France: projet de loi sur l’immigration: Jérôme Martinez (Cimade) s’explique sur l’indignation éthique des associations chrétiennes

Jérôme Martinez, délégué Ile-de-France de la CIMADE (service œcuménique d'entraide), répond aux questions de Bérénice Rocfort-Giovanni, du Nouvel Observateur, sur la nouvelle loi sur l’immigration sévèrement critiquée sur le fond par une cinquantaine d’associations chrétiennes.


Comment réagissez-vous aux déclarations de Nicolas Sarkozy qui affirme que l'immigration choisie est un rempart contre l'extrême droite?


- Au contraire, ce système d'immigration choisie est néfaste, car il ramène l'étranger à sa seule valeur utile. Il va favoriser, à terme, l'émergence de nouveaux sans-papiers. L'extrême droite, elle, instrumentalise le problème de l'immigration et ne veut en aucun cas proposer des solutions. Ce projet de loi va maintenir les étrangers dans la précarité, et ce n'est pas ainsi qu'on peut combattre l'extrême droite. De plus, mettre des barrières toujours plus hautes ne réglera pas le problème. Prenons l'exemple des Etats-Unis. Leur politique de contrôle des frontières au Mexique est très répressive, et pourtant, on compte plus de 11 millions de clandestins dans le pays.


Quelle contribution peuvent apporter les Eglises et les associations religieuses dans la lutte contre le projet de loi sur l'immigration?


-Nous nous efforçons de faire passer un message d'alerte qui a une valeur morale. Ce projet de loi est une atteinte au principe même du respect de l'individu. Notre indignation est éthique.


C'est la question de la pauvreté dans son ensemble qui nous révolte, pas seulement celle des immigrés. Nous faisons un travail de terrain pour aider les exclus. Notre démarche est la même que celle des associations laïques, mais nous intervenons avec nos propres convictions. L'accueil de l'étranger participe du fondement même d'une société. Nous avertissons autant le gouvernement que les chrétiens à ce propos. Mais notre action ne se résume pas à une simple alerte, c'est aussi une réaction à ce qui se passe aujourd'hui. Nous mesurons déjà sur le terrain les effets de la répression en matière d 'immigration. Le message que lance ce projet de loi aux étrangers ne va en rien aider la société. 


Les associations ne pallient-elles pas les carences de l'Etat, qui peine à défendre et à protéger les immigrés? 


-Nous jouons un rôle de soutien et d'intervention sur des terrains que l'Etat n'investit pas. Il est certain que nous préférerions que l'Etat, qui s'est désengagé, intervienne beaucoup plus. C'est nous qui gérons les situations de précarité au quotidien. Beaucoup de sans-papiers ont peur de s'adresser aux services sociaux, de crainte d'être dénoncés.

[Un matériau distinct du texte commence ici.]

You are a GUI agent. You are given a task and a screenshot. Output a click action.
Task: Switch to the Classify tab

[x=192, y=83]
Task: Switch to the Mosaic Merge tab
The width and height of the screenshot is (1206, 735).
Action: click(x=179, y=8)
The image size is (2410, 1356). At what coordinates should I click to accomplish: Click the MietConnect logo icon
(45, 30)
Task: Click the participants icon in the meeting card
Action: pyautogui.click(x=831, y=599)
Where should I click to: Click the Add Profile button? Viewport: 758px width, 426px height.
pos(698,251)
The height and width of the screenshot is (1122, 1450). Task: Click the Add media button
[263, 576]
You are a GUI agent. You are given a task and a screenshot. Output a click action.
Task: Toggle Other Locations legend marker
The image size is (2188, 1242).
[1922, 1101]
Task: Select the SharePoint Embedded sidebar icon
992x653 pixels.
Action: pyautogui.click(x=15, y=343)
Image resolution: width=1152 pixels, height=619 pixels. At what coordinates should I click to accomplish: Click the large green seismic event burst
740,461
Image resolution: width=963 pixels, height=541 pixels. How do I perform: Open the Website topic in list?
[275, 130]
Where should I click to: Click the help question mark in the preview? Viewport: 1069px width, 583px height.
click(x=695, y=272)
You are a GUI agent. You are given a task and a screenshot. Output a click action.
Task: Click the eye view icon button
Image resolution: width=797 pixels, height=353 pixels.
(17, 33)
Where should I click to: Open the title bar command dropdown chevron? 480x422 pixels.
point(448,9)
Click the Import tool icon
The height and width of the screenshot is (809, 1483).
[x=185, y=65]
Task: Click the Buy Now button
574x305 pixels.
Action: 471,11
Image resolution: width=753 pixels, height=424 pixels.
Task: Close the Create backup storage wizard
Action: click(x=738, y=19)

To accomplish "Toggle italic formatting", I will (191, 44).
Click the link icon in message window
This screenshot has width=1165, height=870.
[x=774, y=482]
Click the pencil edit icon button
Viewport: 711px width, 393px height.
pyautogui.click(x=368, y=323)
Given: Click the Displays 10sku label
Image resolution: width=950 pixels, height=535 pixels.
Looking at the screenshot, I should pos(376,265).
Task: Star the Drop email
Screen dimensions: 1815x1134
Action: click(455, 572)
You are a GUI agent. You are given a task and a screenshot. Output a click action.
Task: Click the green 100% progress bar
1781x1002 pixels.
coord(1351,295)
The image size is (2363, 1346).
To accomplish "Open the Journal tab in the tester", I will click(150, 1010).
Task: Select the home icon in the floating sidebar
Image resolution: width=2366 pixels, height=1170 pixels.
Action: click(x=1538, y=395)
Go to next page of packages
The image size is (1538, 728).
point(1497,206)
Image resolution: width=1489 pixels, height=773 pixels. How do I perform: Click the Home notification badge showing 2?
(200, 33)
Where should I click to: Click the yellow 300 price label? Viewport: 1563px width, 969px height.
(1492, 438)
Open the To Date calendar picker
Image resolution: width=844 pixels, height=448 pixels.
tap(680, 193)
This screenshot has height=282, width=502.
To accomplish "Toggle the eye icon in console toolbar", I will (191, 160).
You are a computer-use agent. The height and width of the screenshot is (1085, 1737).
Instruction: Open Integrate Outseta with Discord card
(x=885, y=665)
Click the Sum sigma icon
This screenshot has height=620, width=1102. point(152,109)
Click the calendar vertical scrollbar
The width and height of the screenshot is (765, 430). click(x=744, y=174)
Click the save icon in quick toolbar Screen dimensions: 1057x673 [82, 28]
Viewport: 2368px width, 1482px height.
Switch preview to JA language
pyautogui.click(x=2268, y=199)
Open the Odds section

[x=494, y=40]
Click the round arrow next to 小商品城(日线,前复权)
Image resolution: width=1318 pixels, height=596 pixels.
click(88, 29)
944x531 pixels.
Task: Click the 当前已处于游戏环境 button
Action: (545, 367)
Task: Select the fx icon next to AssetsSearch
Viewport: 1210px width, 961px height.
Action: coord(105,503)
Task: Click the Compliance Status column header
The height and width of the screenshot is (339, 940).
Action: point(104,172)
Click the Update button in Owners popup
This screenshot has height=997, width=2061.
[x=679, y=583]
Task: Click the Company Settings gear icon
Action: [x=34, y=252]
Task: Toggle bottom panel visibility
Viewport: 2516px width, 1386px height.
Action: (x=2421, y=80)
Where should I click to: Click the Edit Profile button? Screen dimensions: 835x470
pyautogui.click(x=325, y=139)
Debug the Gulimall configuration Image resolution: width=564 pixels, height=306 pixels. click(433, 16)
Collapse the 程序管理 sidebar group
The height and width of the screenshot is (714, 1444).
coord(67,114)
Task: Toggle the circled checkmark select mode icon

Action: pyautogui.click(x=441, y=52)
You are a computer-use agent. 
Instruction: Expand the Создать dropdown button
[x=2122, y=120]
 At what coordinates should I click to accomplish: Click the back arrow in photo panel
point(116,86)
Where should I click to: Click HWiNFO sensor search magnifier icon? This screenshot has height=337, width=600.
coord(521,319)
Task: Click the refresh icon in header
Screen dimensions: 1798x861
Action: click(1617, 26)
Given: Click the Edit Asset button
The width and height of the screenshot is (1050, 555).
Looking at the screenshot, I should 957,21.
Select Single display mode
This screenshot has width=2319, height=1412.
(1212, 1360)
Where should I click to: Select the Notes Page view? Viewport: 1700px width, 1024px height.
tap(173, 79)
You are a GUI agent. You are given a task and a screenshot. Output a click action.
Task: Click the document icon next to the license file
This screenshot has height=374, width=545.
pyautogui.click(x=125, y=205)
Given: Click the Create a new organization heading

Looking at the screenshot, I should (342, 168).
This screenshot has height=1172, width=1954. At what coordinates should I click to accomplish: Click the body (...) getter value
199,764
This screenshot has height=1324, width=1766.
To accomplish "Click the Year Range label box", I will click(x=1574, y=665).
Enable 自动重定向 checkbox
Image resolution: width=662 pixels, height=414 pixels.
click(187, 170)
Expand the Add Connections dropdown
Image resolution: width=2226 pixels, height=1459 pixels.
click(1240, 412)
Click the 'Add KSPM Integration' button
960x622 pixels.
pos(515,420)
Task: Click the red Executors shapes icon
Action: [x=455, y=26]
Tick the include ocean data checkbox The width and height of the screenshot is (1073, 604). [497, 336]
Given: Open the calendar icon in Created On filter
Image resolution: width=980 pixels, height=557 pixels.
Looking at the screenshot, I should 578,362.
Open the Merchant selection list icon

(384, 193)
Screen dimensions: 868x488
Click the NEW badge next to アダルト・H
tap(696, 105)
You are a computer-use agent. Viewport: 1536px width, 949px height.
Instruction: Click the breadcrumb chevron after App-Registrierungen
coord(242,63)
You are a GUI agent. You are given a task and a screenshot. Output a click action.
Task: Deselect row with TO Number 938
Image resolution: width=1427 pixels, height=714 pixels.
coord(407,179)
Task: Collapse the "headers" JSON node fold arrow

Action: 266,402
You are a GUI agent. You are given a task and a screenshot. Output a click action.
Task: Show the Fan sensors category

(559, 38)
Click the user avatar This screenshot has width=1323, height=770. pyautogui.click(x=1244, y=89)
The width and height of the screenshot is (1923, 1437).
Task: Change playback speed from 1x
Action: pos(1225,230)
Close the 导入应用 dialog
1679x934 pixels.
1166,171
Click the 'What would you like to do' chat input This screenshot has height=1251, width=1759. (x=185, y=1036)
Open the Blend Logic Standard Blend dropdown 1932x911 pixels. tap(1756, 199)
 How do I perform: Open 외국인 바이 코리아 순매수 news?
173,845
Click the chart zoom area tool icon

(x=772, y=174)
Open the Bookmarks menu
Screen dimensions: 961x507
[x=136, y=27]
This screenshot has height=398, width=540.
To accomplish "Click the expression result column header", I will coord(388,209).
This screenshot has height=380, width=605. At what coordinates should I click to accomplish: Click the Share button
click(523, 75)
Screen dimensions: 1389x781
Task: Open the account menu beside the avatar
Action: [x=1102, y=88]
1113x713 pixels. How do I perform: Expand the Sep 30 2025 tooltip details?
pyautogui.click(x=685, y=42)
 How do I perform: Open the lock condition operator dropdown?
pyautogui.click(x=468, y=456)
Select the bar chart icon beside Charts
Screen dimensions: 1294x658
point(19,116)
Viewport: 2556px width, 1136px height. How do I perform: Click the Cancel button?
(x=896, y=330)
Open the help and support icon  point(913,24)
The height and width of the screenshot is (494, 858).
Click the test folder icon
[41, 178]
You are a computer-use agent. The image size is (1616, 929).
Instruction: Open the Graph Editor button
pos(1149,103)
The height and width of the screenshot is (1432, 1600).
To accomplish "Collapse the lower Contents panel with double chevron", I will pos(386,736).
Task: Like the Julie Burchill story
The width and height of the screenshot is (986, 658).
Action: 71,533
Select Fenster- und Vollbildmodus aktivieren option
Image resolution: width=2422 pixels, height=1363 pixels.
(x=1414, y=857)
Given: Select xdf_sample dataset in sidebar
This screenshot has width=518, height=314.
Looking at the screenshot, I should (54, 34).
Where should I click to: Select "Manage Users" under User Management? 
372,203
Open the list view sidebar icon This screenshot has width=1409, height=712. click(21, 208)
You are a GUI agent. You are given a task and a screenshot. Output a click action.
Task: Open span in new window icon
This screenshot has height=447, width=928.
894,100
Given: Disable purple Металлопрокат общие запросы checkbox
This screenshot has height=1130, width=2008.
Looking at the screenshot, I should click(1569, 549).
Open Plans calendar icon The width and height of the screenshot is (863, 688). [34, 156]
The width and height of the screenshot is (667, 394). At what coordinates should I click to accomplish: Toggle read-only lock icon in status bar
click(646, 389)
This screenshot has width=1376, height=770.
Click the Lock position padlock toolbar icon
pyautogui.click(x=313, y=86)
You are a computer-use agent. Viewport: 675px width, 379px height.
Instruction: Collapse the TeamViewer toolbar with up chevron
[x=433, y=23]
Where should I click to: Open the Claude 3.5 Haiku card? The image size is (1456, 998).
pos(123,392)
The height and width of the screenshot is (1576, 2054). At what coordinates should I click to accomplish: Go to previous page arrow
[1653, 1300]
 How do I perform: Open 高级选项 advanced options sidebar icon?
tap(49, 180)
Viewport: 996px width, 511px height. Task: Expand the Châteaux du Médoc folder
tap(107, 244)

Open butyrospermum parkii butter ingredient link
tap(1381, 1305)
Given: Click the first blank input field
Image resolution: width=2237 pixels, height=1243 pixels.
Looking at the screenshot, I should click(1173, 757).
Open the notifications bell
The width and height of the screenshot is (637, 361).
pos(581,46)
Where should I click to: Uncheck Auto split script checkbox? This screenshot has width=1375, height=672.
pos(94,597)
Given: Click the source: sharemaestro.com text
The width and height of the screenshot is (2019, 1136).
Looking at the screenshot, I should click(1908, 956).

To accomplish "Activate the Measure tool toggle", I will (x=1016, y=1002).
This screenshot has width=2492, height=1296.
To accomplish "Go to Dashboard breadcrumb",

Les étrangers ne vont plus se faire soigner, car ils pensent que les services sociaux collaborent avec la police. Des pathologies graves, telles la tuberculose, risquent de se propager au sein de cette population. Le projet de loi va conforter les immigrés dans cette clandestinité. Les associations veulent, elles, garantir les droits sociaux et sécuriser l'immigration. Malheureusement, ce thème ne ressurgit qu'au moment des batailles électorales et les problèmes de fond ne sont jamais traités. Une démarche de débats serait souhaitable en dehors des enjeux électoraux. Les pays d'origine, les ONG et les associations doivent y être associés. Il faut avoir une attitude réaliste face à l'immigration. Les flux migratoires ont toujours existé, il est nécessaire de les prendre en compte et de se donner les moyens d'intégrer les étrangers qui sont déjà sur le territoire. A commencer par les sans-papiers qui travaillent au noir. En les régularisant, ils pourraient participer à la richesse du pays en pays des cotisations sociales. Au lieu d'expulser les immigrés, la solution serait plutôt de construire des logements.


La France n'est pas un pays du tiers-monde, elle a la capacité de proposer une meilleure intégration.